Italy is moving to adapt its legislative framework to the European Union standards and to remove fragmentation at national level for UCITS.

On 15 July 2021, the Italian Council of Ministers approved, in preliminary examination, a legislative decree introducing rules to adapt national legislation to EU rules on cross-border distribution of collective investment undertakings.

The draft decree follows the issuance of Directive (EU) 2019/1160 and Regulation (EU) 2019/1156, which regulate the cross-border distribution of collective investment undertakings in order to remove regulatory barriers that limit the offer of undertakings between different EU States, with the aim of reaching a greater level of harmonisation at EU level. Regulation (EU) 2019/1156 applies from 1 August 2019, with the exception of Article 4, paragraphs 1 to 5, on the requirements for marketing communication, Article 5, paragraphs 1 and 2, on the publication of information on websites of the competent authorities, and articles 15 and 16, on the subject of "pre-marketing", which apply from 2 August 2021. The transposition deadline provided for by the Directive is 2 August 2021.

Removing inefficiencies in the functioning of the single market for investment undertakings should reduce the costs and consequently accelerate the growth of cross-border distribution in the EU. Indeed, most of the collective investment undertakings are sold in the home country of establishment and cross-border distribution is still too limited.

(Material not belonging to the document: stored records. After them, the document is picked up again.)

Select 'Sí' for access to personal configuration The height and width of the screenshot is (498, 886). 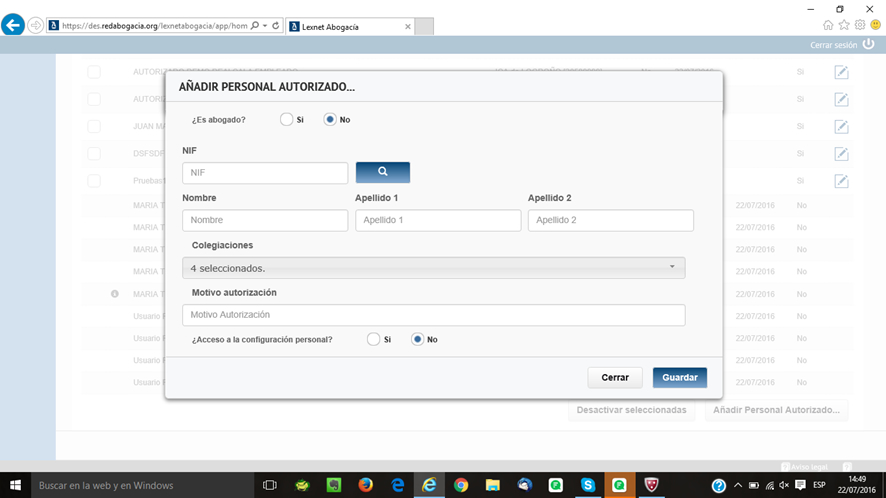tap(374, 339)
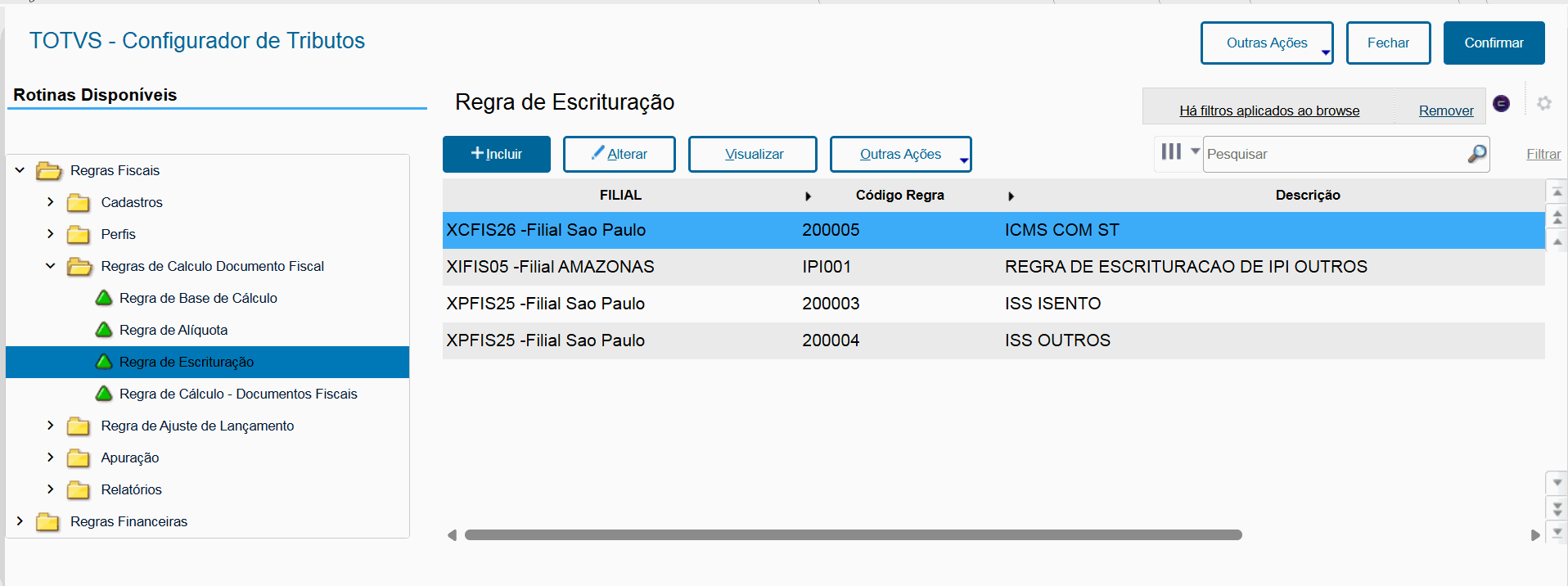Select Regra de Base de Cálculo routine
This screenshot has height=586, width=1568.
coord(198,298)
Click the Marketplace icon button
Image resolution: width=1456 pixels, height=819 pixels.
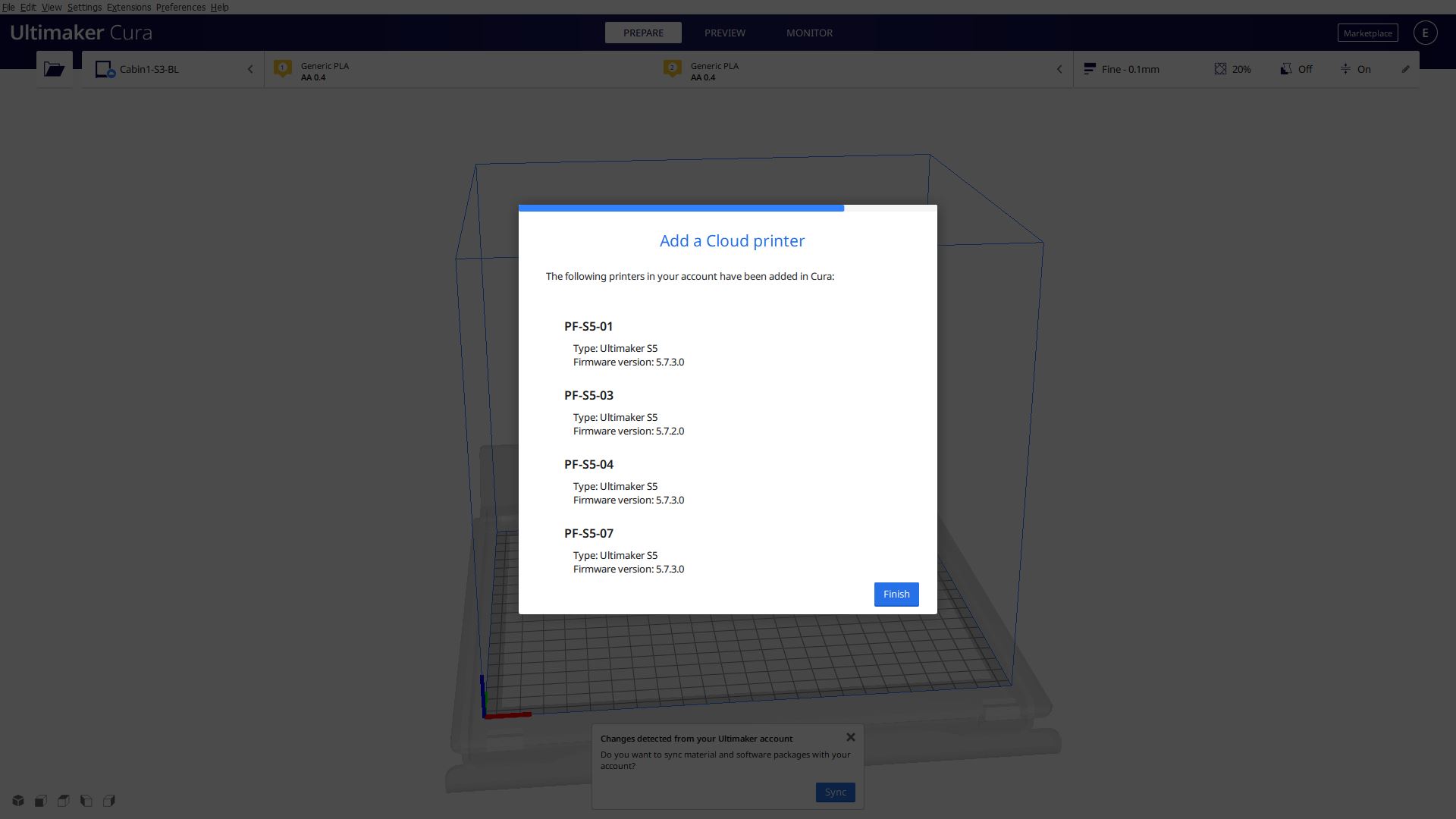[1367, 33]
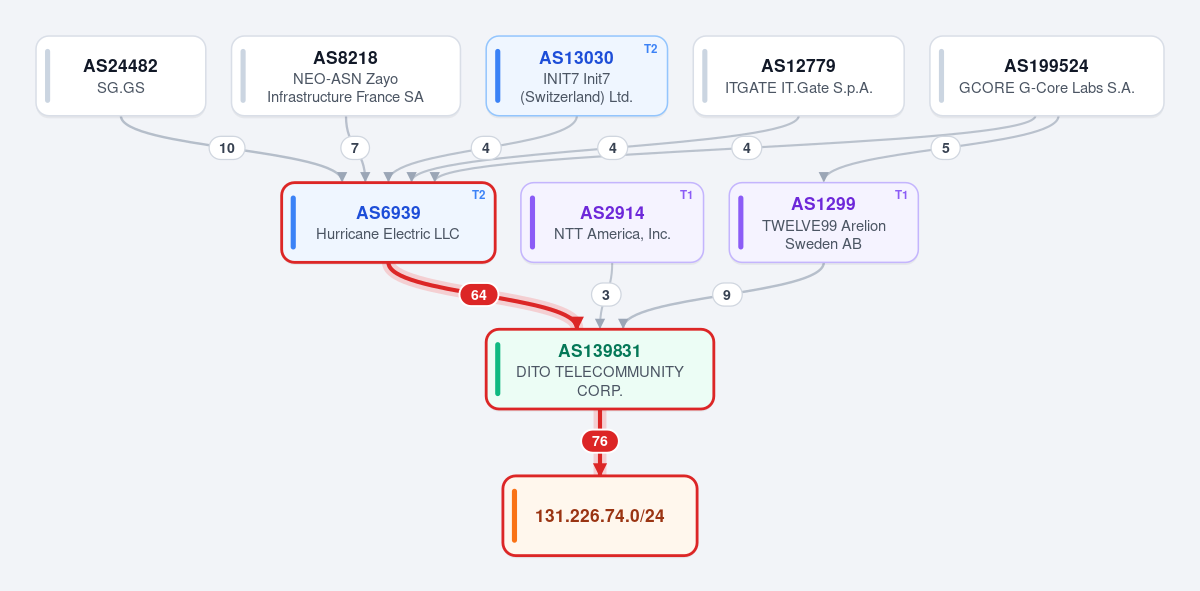Click the AS8218 Zayo Infrastructure node
Screen dimensions: 1200x591
pyautogui.click(x=346, y=76)
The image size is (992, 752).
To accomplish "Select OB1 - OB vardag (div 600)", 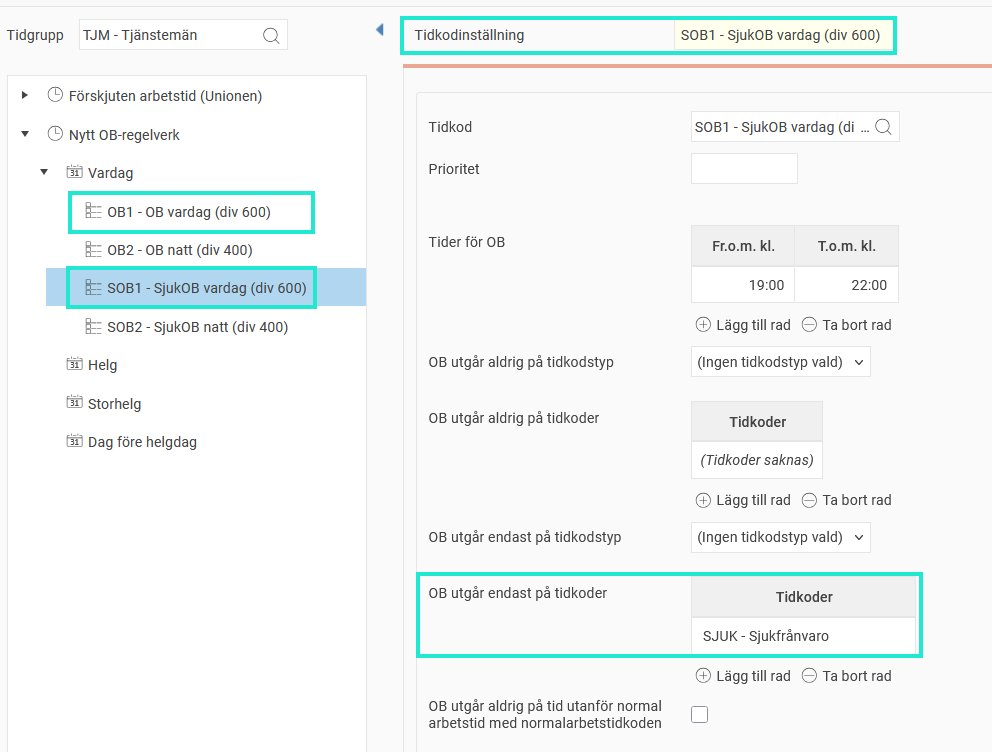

Among other things, by the draft decree Legislative Decree No. 58 of 1998 (the Consolidated Financial Act) would be amended in order to provide that:

  • the Bank of Italy and Consob, according to their respective powers, are appointed as competent national authorities pursuant to Regulation (EU) 2019/1156 for the publication and management on their websites of the information provided by Article 5, paragraph 1 of Regulation (EU) 2019/1156;
  • the Bank of Italy is appointed as competent authority to set out rules for communicating the interruption of the offer of Italian UCITS in other EU member States;
  • the notion of 'pre-marketing' is introduced. It consists of providing information and communications on investment strategies or ideas by an asset management company or an alternative investment fund manager to potential professional investors, resident or having their registered office in the territory of the EU, in order to sound out their interest in an Italian or EU AIF or a sub-fund not yet established or already established but for which the notification procedure has not yet been started pursuant to Article 43, paragraphs 2 and 8, in the Member State where potential investors reside or have their registered office. The draft decree clarifies that pre-marketing does not constitute an offer to the public;
  • administrative sanctions under the Consolidated Financial Act are extended to cover violations of provisions under the draft decree.

Next steps

The draft legislative decree approved in preliminary examination will follow the ordinary legislative procedure. It will be subject to final examination and is likely to be amended and integrated, before its final publication in the Official Gazette and its entry into force.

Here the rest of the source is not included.